História de 200 anos das taxas de juros dos EUA

A expectativa recente é de que as taxas de juros dos EUA ficarão próximas de zero por pelo menos três anos, enquanto o Federal Reserve promulga medidas para impulsionar a economia.

Muito tem se discutido se as taxas de juros tão baixas são um fenômeno novo, e qual será o seu comportamento futuro.

Curiosamente, um estudo do Banco da Inglaterra mostra que esse padrão de declínio das taxas de juros ocorre globalmente desde o final da Idade Média. Na verdade, isso sugere que essas tendências descendentes das taxas ocorreram antes mesmo de os bancos centrais modernos entrarem em cena – ilustrando uma tendência histórica arraigada.

História das taxas de juros dos EUA
Fonte: Goldman Sachs Global Investiment Research.
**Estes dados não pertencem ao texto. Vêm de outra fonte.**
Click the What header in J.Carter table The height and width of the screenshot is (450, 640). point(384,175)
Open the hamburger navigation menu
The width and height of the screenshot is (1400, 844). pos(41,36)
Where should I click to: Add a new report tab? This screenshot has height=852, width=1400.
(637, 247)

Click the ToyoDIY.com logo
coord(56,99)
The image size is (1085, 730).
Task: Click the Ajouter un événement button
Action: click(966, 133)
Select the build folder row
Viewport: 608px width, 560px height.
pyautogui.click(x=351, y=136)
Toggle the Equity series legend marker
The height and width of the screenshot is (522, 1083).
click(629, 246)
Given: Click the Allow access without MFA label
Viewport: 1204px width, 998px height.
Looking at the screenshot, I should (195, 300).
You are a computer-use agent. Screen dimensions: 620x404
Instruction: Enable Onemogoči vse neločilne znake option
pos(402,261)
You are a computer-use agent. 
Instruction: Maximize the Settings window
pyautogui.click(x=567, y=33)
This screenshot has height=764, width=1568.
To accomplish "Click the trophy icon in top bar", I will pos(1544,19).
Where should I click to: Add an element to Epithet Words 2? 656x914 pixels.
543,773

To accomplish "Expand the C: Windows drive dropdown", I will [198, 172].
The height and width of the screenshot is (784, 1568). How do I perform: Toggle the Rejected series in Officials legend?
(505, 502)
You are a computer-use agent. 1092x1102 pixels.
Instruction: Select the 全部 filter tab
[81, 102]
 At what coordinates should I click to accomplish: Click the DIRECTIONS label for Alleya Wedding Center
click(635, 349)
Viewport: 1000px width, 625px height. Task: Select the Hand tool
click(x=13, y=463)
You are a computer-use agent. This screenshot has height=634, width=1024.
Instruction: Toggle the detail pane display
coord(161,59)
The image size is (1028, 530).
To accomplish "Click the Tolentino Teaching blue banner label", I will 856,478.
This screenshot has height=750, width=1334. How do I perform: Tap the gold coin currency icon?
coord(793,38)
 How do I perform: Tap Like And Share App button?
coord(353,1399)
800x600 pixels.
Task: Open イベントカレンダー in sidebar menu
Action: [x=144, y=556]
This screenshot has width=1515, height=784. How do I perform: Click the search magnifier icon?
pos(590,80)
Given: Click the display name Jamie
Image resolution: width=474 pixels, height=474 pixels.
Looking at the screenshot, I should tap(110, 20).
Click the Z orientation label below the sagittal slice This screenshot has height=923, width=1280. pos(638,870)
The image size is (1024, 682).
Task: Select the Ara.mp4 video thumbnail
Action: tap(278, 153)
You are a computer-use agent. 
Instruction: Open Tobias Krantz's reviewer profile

Elaborado por Visual Capitalist.

Antes dos níveis historicamente baixos de hoje, as taxas de juros caíram para 1,7% durante a Segunda Guerra Mundial, quando o governo dos EUA injetou bilhões na economia para ajudar a financiar a guerra. Na mesma época, a dívida do governo cresceu para mais de 100% do PIB.

Já em 1981, quando as taxas de juros atingiram o máximo histórico de 15,8%, a inflação galopante foi a principal questão econômica na década de 1970 e início de 1980. Neste cenário, ocorreu que o presidente do Federal Reserve, Paul Volcker, instigou controles de taxas para conter a demanda. Foi um período de baixo crescimento econômico e aumento do desemprego, com índices de desemprego de até 8%.

As taxas de juros nos séculos 18 e 19 também fornecem tendências esclarecedoras.

Após cair por três décadas na virada do século, as taxas de juros estavam em 4% em 1835. Naquele ano, o presidente Andrew Jackson pagou a dívida nacional dos Estados Unidos pela primeira e única vez na história, já que a dívida era vista como uma “falha moral ” na época.

Uma consequência disso foi o governo vendendo lotes de terra para financiar o orçamento federal, evitando o acúmulo de dívidas. Não durou muito. O afluxo de vendas de terrenos levou a uma bolha imobiliária e, eventualmente, a economia entrou em recessão. O governo teve que tomar empréstimos novamente e as taxas subiram nos próximos anos.

Da mesma forma, após o fim da Guerra Civil em 1865, os dados mostram que as taxas de juros também testemunharam uma inclinação negativa de longo prazo, que terminou em 1945. Em seguida, levou 100 anos para que as taxas de juros ultrapassassem os máximos da era da Guerra Civil.

Por que os juros foram tão baixo por tanto tempo?

Embora as razões exatas não sejam claras, amplas forças estruturais podem estar influenciando as taxas de juros.

Uma explicação sugere que uma maior acumulação de capital pode ser um fator. Períodos de forte crescimento geram um aumento de fundos emprestáveis, derivados da queda da preferência pela liquidez. Boas perspectivas para o futuro geram otimismo nos mercados, o que permite a queda dos juros.

Já os movimentos de reversão costumam ser explicados por aceleração inflacionária, descontrole fiscal e/ou choques de oferta de bens essenciais (como o petróleo). Tais fenômenos foram vistos entre os anos de 1960 e 1980.

Diante desse breve panorama, o que você acha que devemos esperar para o futuro?